Smith v The Queen

Case

[2020] NZCA 295

16 July 2020 at 9 am


IN THE COURT OF APPEAL OF NEW ZEALAND

I TE KŌTI PĪRA O AOTEAROA

 CA509/2019
 [2020] NZCA 295

BETWEEN

CHRISTOPHER RAMIA SMITH
Appellant

AND

THE QUEEN
Respondent

Hearing:

25 June 2020

Court:

Gilbert, Ellis and Katz JJ

Counsel:

M E Goodwin and C M Chester-Cronin for Appellant
Z R Johnston for Respondent

Judgment:

16 July 2020 at 9 am

JUDGMENT OF THE COURT

AThe application to adduce the s 27 report is granted.

BThe appeal against sentence is allowed.

C    The sentence of six years’ imprisonment imposed in the High Court on the charge of manslaughter is set aside.  A sentence of five years’ imprisonment is substituted.  The concurrent sentence of three years’ imprisonment for the charge of kidnapping is confirmed.    

____________________________________________________________________

REASONS OF THE COURT

(Given by Gilbert J)

  1. Following a trial by jury in the High Court at Hamilton, Mr Smith was found guilty of manslaughter and kidnapping.  He was sentenced by Davison J on 6 September 2019 to six years’ imprisonment.[1]  Mr Smith now appeals against his sentence. 

Grounds of appeal

[1]R v Smith [2019] NZHC 2251 [Sentencing judgment].

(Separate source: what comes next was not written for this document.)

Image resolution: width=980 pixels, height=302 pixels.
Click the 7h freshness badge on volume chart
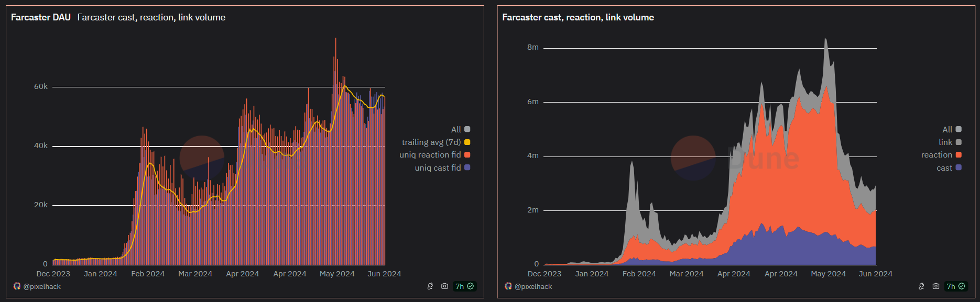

  1. Mr Smith contends the starting point adopted of seven years’ imprisonment was too high, particularly when compared with the eight-year starting point adopted for Mr Walker, a co-offender.  Mr Walker played a more significant role and directly caused the death by placing the victim in a sustained chokehold whereas Mr Smith merely assisted by restraining the victim’s legs.  Mr Smith also contends that the global discount of 12 months’ imprisonment was inadequate for the five personal mitigating factors accepted by the Judge — no previous convictions, previous good character, motivation to address his drug addiction, genuine remorse and seven months spent on electronically monitored (EM) bail.  This equates to an overall discount of 14 per cent.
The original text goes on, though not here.